Normally, Privileged Password Manager sets password values randomly on target systems. This may be initiated by the workstation service on user PCs or pushed out to target systems from a Privileged Password Manager server at a scheduled time and whenever a password is checked in.
The frequency of random password changes is set by a policy setting, applied to each resource group. Policy also controls what days of the week and times of day are permissible times to change passwords. For example, some passwords may only be changed between 3AM and 4AM on Monday mornings.

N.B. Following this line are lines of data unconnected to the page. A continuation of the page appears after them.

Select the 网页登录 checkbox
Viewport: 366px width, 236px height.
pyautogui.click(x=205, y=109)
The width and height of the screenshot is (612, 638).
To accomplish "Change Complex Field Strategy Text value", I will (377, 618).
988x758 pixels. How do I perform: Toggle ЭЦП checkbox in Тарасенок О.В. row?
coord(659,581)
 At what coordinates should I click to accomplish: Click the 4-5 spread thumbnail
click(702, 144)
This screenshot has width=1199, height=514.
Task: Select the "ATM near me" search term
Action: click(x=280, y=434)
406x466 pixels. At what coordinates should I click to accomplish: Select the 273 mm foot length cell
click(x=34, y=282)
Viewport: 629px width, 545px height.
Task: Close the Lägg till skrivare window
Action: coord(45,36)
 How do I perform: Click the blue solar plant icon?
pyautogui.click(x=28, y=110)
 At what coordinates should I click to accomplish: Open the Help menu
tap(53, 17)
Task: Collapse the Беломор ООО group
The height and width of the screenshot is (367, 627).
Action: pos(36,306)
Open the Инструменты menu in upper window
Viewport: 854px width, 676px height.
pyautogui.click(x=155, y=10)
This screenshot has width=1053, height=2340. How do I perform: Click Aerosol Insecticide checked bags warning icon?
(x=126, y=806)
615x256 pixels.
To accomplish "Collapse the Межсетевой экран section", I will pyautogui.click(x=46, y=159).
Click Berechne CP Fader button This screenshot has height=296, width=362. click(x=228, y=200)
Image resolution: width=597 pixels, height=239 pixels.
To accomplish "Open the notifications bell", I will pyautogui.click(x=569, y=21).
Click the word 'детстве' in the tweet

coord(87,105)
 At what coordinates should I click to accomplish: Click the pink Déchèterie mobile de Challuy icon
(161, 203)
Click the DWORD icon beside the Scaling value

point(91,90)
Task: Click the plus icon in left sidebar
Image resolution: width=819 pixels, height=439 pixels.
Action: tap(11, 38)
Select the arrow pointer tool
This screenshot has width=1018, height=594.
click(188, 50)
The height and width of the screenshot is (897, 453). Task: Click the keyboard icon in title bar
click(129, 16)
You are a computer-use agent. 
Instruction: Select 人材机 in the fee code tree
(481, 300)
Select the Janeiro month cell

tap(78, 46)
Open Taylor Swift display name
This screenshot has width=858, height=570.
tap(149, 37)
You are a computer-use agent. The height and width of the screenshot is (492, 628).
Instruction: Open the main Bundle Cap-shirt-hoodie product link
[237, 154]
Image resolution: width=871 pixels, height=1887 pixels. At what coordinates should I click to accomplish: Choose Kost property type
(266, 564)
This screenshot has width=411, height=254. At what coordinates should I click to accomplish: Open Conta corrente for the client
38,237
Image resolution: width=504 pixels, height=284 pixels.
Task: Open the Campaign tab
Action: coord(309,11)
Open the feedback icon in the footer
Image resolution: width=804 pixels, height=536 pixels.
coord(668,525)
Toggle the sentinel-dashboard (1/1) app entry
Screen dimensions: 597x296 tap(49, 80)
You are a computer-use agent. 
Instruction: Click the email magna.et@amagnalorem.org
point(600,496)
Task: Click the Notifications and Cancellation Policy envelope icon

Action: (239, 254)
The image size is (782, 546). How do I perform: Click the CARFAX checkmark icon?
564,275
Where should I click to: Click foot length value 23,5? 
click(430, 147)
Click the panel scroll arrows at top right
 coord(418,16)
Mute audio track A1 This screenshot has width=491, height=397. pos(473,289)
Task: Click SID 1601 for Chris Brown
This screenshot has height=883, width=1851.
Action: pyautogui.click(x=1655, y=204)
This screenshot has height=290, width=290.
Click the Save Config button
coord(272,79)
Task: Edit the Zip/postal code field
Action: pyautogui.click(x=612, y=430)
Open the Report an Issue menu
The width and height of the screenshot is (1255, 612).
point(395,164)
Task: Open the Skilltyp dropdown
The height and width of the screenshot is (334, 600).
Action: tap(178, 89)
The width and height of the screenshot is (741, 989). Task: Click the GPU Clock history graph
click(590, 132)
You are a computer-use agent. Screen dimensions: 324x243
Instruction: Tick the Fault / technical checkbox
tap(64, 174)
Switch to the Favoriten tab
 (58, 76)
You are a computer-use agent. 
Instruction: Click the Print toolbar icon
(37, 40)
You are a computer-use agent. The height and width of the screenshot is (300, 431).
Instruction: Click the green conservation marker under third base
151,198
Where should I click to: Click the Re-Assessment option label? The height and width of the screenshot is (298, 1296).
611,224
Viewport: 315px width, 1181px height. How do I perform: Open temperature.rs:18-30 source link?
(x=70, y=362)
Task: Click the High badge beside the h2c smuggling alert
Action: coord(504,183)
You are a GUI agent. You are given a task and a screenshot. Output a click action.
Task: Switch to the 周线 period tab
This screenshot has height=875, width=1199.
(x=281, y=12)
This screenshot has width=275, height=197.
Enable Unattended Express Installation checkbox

Privileged Password Manager also supports manual override on passwords, where a requester or authorized user asks to set a given password to a given value. This takes effect immediately on push-mode target systems and at the next poll time on pull-mode target systems.
Password Policy Enforcement
Privileged Password Manager can enforce multiple password policies. There is a global policy and local, override policies applied to resource groups. Password policies specify the complexity of both randomly chosen and manually selected passwords. In addition to mandating character types (lowercase, uppercase, digits, punctuation), the policy can specify minimum and maximum password lengths and other characteristics, especially relevant to manually-chosen passwords, such as dictionary and history checks.
Access Disclosure
Privileged Password Manager controls access by users and agents to privileged accounts on systems and applications. By default, that means randomizing and disclosing current password values. Display of password values is not a mandatory part of the process, however:
- IT staff can directly launch Terminal Services (RDP), SSH (PuTTY) and other connections to target systems from the Privileged Password Manager web user interface, without the ability to display a password value.
- IT staff can use an ActiveX control embedded in the Privileged Password Manager web UI to place a copy of a sensitive password into their OS copy buffer, again without displaying any passwords.
- Privileged Password Manager can dynamically attach a recipient's Active Directory domain login ID in a local security group on a target system, and later remove it. This eliminates the need to disclose passwords even to a software agent on the recipient's workstation.
- Where password display is required, JavaScript in the Privileged Password Manager web UI removes it from the screen after a few seconds.
A policy defined for each group of resources in Privileged Password Manager determines which of these access disclosure mechanisms is available to each group of systems. For example, password display may be allowed for Windows workstations, since they may be inaccessible over the network, but only RDP sessions (with no possibility of disclosure) may be allowed for Windows servers.
Replicated, Encrypted Storage
Privileged passwords must be protected more vigorously than any other data in an organization:
- Sensitive data:
Privileged passwords are arguably the most sensitive data in an organization, since they unlock all other data. Inappropriate disclosure can be catastrophic. - Business interruption:
Loss of access to privileged passwords means that the systems which the privileged passwords control cannot be managed, at least until they are powered down and "hacked into." Consider the impact on IT support of a disaster where every root or Administrator password in a company is permanently lost. - Constant change / data backup:
If privileged passwords are changed regularly, then scheduled backups will contain mostly historical data rather than current passwords and so provide little value.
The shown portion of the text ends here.